Ничто не насторожило тебя: ни равнодушие, чуть брезгливое даже, к любимому ее торту-безе, ни рассеянность, с какой она слушала твой небрежный рассказ о триумфальном успехе на республиканской выставке, ни насильственная улыбка, выдавленная в ответ на твой облегченный вздох, что курортный сезон, слава богу, кончился, а выдался он сумасшедшим — по двадцать пятое сентября вход на пляж был платным — неслыханно! — и ты лишь в минувшее воскресенье свернул наконец свою лавочку; стало быть, теперь вы будете видеться чаще… — ничто не насторожило, но лишь до поры до времени.

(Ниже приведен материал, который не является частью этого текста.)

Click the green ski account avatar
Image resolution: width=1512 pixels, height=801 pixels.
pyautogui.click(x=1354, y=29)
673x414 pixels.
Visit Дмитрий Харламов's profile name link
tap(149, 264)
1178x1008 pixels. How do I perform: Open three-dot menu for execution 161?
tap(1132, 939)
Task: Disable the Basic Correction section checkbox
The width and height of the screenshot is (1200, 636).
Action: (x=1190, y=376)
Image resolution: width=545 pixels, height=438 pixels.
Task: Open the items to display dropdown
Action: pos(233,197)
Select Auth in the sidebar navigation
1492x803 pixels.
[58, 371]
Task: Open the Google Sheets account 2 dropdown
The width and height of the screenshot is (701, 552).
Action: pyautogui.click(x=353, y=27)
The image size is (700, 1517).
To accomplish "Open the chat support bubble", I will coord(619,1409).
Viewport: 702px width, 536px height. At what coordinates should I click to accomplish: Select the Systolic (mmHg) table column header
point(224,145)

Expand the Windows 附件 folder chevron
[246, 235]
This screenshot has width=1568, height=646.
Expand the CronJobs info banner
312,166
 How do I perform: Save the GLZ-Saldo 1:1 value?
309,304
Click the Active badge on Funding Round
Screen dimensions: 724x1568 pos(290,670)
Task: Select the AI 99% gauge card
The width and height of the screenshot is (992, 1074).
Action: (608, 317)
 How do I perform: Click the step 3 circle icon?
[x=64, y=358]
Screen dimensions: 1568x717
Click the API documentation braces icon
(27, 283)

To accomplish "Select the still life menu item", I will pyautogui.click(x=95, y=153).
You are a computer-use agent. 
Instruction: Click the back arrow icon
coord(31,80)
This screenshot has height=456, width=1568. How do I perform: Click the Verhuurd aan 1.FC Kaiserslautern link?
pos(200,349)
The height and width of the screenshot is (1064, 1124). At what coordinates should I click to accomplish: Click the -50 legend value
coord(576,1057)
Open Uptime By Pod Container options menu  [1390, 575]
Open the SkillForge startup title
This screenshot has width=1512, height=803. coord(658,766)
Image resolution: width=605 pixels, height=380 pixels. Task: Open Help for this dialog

Стоило проклюнуться подозрению, как все разбежалось и смирненько встало на свои места. Торт, к которому она не притронулась, странная рассеянность, хотя обычно, когда ты появлялся, особенно после столь продолжительного отсутствия, она смотрела и слушала с вниманием неослабным, слишком вялая радость по поводу свободы, которую ты наконец обрел, — все встало на свои места и закончило ряд, который, оказывается, протянулся через все ваши отношения и вот теперь логически завершился. Выйдя от нее в смятении и страхе, который ты, разумеется, достойно скрыл (Вот!.. Но это был совсем другой страх, да и Фаина никогда не стала бы свидетельствовать против тебя. Никогда!), ты пристально вгляделся в ваши три года — три года и четыре месяца, если быть точным, — и всюду обнаружил пунктир этого вдруг завершившегося ряда. Тебя ужаснуло: как же ты был слеп! — и сам поправил себя: не слеп, нет, иначе черточки пунктира не засели бы в твоей памяти — не слеп, а преступно беспечен. Впрочем, даже в беспечности ты не мог упрекнуть себя.